To do:
Look through the entries below and report how many lines hold the string "Liability". Only the number is wanted.
# # #
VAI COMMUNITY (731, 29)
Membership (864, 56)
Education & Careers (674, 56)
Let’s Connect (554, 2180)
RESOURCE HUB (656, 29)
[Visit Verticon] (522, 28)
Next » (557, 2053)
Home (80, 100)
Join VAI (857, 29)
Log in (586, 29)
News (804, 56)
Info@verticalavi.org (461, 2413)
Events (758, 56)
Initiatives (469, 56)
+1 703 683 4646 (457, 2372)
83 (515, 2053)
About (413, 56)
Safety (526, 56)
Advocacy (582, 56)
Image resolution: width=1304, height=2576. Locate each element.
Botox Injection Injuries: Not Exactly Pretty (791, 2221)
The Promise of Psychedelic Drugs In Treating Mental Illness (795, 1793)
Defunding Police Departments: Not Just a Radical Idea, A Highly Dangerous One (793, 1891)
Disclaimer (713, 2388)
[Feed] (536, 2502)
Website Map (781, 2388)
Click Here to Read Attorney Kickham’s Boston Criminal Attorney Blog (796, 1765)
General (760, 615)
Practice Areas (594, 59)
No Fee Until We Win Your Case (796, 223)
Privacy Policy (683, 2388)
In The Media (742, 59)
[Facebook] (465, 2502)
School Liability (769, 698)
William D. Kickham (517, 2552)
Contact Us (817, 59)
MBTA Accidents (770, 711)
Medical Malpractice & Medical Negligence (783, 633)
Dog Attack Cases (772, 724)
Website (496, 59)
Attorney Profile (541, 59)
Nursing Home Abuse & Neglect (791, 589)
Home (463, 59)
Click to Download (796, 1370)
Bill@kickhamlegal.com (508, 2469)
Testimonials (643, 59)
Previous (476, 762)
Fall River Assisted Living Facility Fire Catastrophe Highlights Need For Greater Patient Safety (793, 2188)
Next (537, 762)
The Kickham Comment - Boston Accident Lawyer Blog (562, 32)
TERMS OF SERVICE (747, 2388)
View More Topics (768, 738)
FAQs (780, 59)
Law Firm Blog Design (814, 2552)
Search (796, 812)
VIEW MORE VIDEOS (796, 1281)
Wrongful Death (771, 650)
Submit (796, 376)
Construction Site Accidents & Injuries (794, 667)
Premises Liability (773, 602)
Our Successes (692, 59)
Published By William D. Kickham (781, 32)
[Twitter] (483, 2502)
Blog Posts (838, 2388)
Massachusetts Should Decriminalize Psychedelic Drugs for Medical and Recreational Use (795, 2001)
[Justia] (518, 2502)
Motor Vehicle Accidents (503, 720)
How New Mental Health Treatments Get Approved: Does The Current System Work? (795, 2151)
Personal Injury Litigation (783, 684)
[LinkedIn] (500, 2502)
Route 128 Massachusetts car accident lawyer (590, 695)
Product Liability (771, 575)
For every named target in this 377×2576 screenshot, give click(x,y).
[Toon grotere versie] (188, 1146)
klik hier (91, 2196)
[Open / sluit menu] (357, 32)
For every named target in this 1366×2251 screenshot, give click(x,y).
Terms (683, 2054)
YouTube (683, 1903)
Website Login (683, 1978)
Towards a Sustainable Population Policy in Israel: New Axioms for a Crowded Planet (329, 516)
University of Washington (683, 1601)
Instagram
# # #
Exercise response:
3